Working together, they managed to get back into their original positions. Dave and John both pulled out their cell phones, before locking gazes once more. "Try Rothe an' I can try Jake?" John suggested. Dave nodded, opening up his contacts.
TG: hey rose
TG: you wouldnt happen to be up for helping me out
TT: I believe you revoked that right when you decided to leave the school premises. Whatever predicament you've found yourself in, I am confident you can manage.
TG: roxy yo you busy
TG: as a matyer of gact i am
TG: *matter *fact
TG: im dure dirky can hep you swesty
TG: *sure *help *sweaty
TG: laughing my a off!
TG: *sweety
Dave groaned, closing his eyes in frustration. "Any luck, Eg'erp?" John shook his head.
"I can try calling 'ad. 'id you try 'irk?"
Dave snorted. "Yeah, becauth we 'efinitely nee' thomeone to thow up just to kick us while we're 'own." Nevertheless, he shot out a text, calmly stating that if his ass did not appear in the manga section of the library, that Dave would ring up CPS and tell his life story.
"'ad? Lithen, I-yeth, I'm fine, I jutht-Yeah, I'm having ithueth with my braceth, you coul' 'efinitely say that. Can you 'ive 'own to the library an' help me out? Uh-huh, near the back. Thank you."
[+]
Dave was certain that John and him were not only joined at the teeth, but also at the heart.

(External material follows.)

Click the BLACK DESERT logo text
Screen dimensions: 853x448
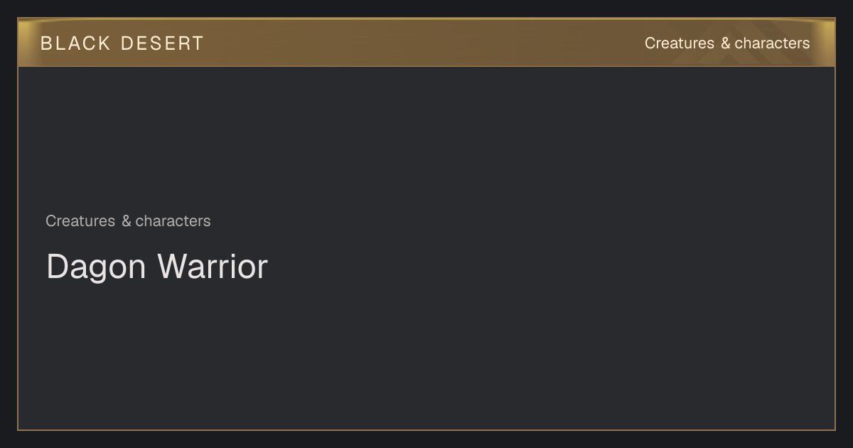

That is to say, judging by the bright color of John's cheeks, John shared Dave's desire to curl up in a ball and die. Between Mr. Egbert's amused smile and Dirk's downright obnoxious laughing, both of the boys were certain they'd never live this down.

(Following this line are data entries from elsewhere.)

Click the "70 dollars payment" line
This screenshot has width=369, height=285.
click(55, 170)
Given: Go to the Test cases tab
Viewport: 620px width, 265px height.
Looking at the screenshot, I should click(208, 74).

"Let me guess, lil man, you tripped and in a magic swirl of cherry blossoms, your lips happened to meet Egbert's?" Dirk asked as soon as he calmed his laughter.

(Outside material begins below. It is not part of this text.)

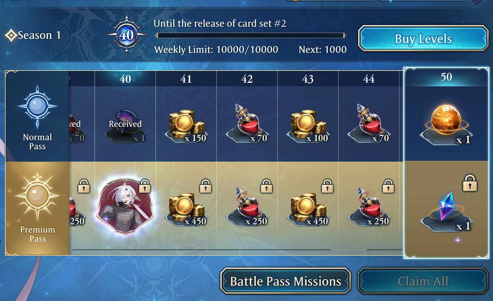The width and height of the screenshot is (493, 301).
Task: Click the lock icon on level 42 premium reward
Action: coord(266,186)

"Bro. Back the fuck off an' get uth unthuck."
"'ad, pleath, can we juth get thith over with?"
John's dad chuckled, shrugging and spreading his palms. "I don't know. This certainly is a suitable punishment for skipping school, John. I'm extremely disapointed with you." Dave was pretty sure that was bull, according to the smile on John's dad's face.
John groaned, attempting to tilt his head back in anguish but instead knocking their foreheads together again. "Ja'e tol' you, di'n't the?"
Dirk smirked, shaking his head at Dave and clicking his tongue. "An' here I thought lil' 'ave Thrider knew better than to go kithing an' macking on nerdth. Tho uncool, 'ude," Dirk mocked, moving forward and finally analyzing the situation.
Mr. Egbert stepped forward as well, gently taking John's face into his hands and leaning down to inspect their predicament. "Do you boys promise to be more careful next time you decide to 'spend quality time' together?" He asked, half-teasing.
"What. Hol' up, Da'y Egbert, juth what the fuck 'o you think-" Dave attempted. However, he was interrupted by John furiously nodding, their teeth and jaws moving in pained and unharmonious agreement. "John, du'e, 'on't juth thell out, we weren't even-"
"'ave juth thut up an' thay yeth tho we can get untangle'." Dave sighed and mumbled something that could be considered an affirmative, and the Strider/Egbert parental team swooped forward to remedy the situation.